Where can a novelist go? We know he survives, because he’s telling us the story some years later. So Birch has him drift for a while, occasionally and unsettlingly bumping into Ishbel, the only girl he’s ever loved but who is now engaged to someone else. Can he work at Jamrach’s? No. Work on the fish-stall with his mother’s new bloke, the father of a little brother he’s met on his return home? No. Go back to sea on short-haul voyages? Why not? Luckily, on the voyages and on his frequent returns to London, he discovers ‘aptitudes’: he’s a bit of reader, rather good at drawing birds, rather good at making the kinds of big exotic bird-cages that he’s seen on his travels, the ones that give birds the freedom to fly a little. And he has both enough money – including a reward from the man who commissioned the dragon-hunt – and enough business sense to open a little warehouse-cum-shop. It becomes a fashionable haven of tranquillity where Jaffy can, well, be tranquil.
Are you believing any of this? Are you surprised that Ishbel never does marry the other man, and is ready to move in and marry Jaffy as soon as he’s ready to accept that she doesn’t hate him? (Birch keeps quiet about how many years it’s taken for Jaffy to set himself up like this.) Are you drawing any meaningful conclusions about what Birch might be telling us about caged and uncaged spirits, as Jaffy finally gives up the sea to please Ishbel, but never stops thinking about its allure?
I suppose Carol Birch knew where she was going to take this novel when she started writing it – I can’t see her just, well, letting it write itself. I guess the apparent purposelessness of the voyage, the dead ends and ultimate return to the beginning were all part of a plan.

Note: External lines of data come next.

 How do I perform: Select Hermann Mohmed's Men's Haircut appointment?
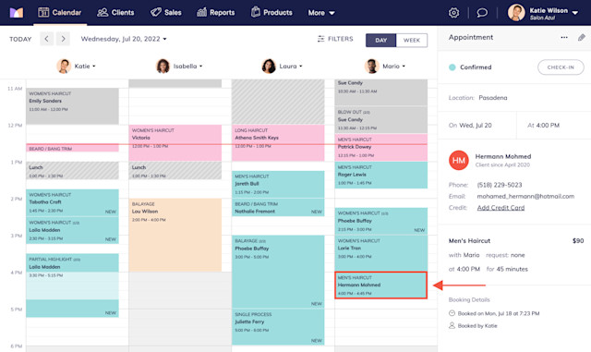pyautogui.click(x=380, y=285)
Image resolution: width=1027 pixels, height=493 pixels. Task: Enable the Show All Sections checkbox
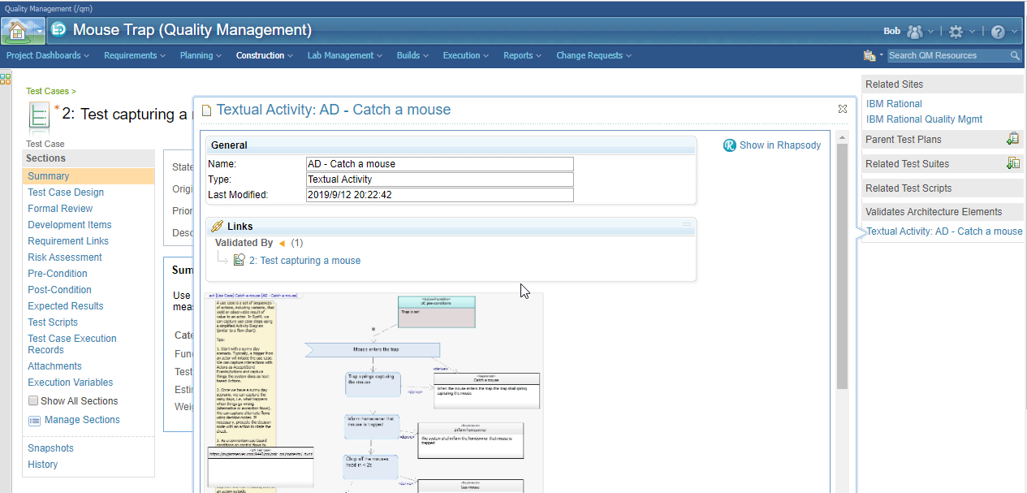tap(32, 400)
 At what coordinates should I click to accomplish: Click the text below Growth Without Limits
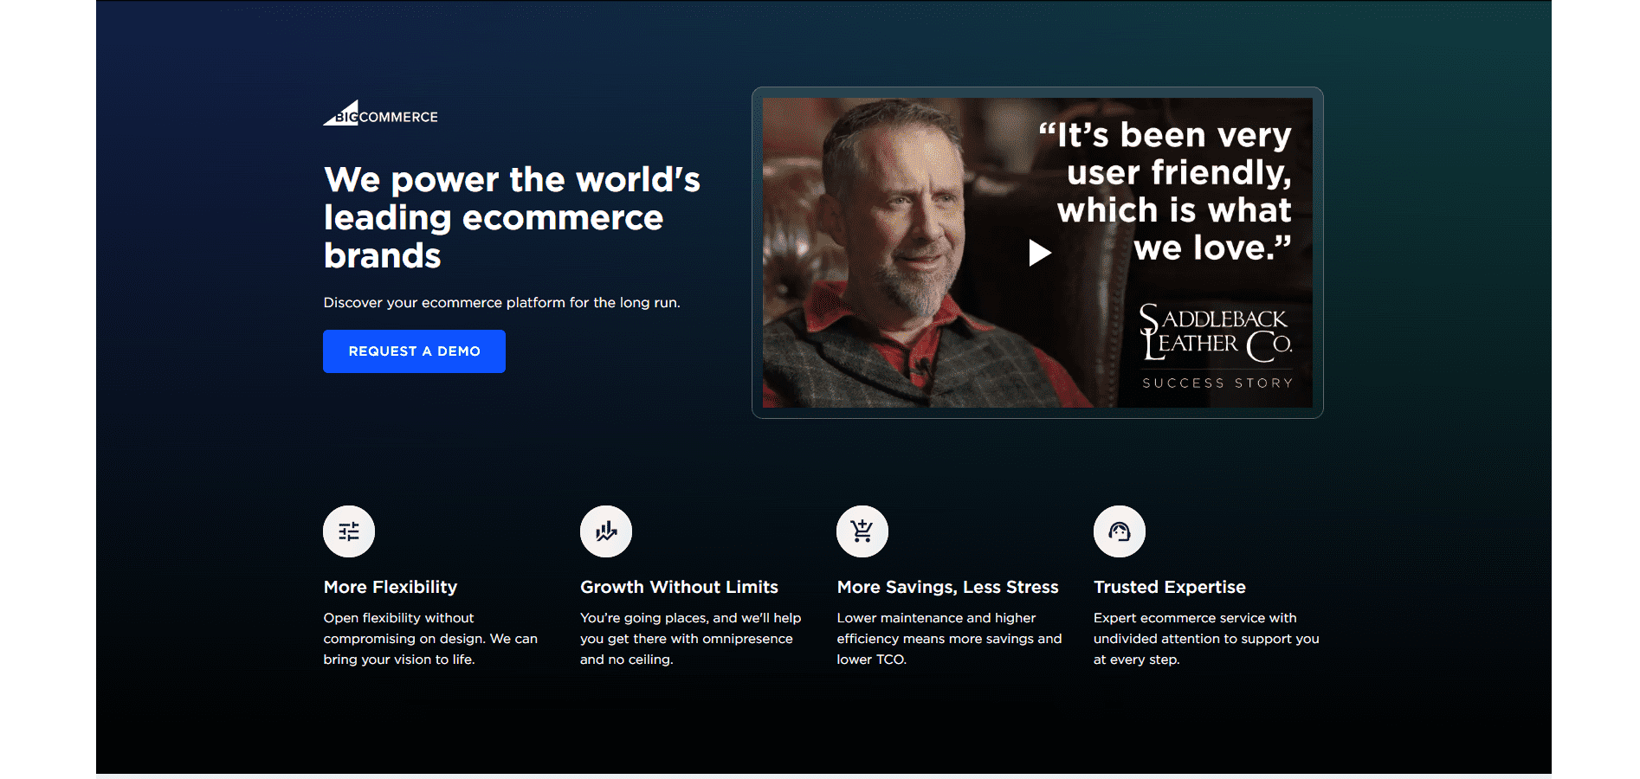pos(690,639)
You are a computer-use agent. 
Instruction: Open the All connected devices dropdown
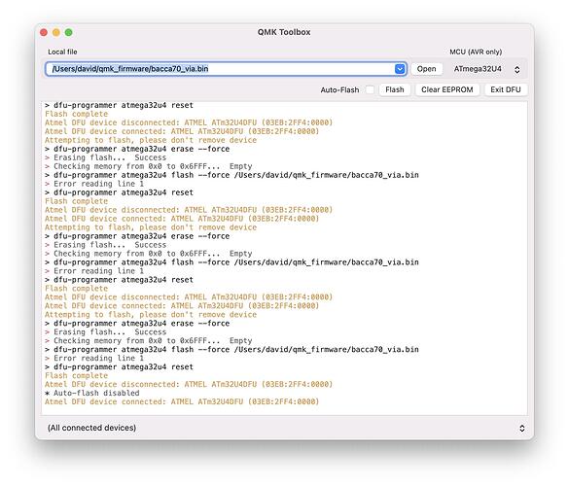(284, 428)
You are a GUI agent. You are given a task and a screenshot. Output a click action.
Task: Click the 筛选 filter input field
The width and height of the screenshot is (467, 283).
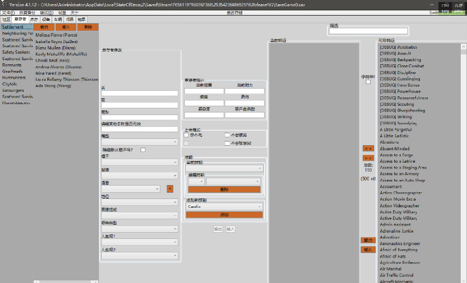click(x=368, y=31)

I might be wrong, and maybe she hadn’t really foreseen that something like a third of it would consist entirely of a shipwreck and its grisly aftermath. Maybe the titular Jamrach was originally going to make more than the occasional cameo appearance once Jaffy gets to sea – unless the human zoo we’ve had to study in Part 2 is the real menagerie of the title.
Either way, it never really works for me.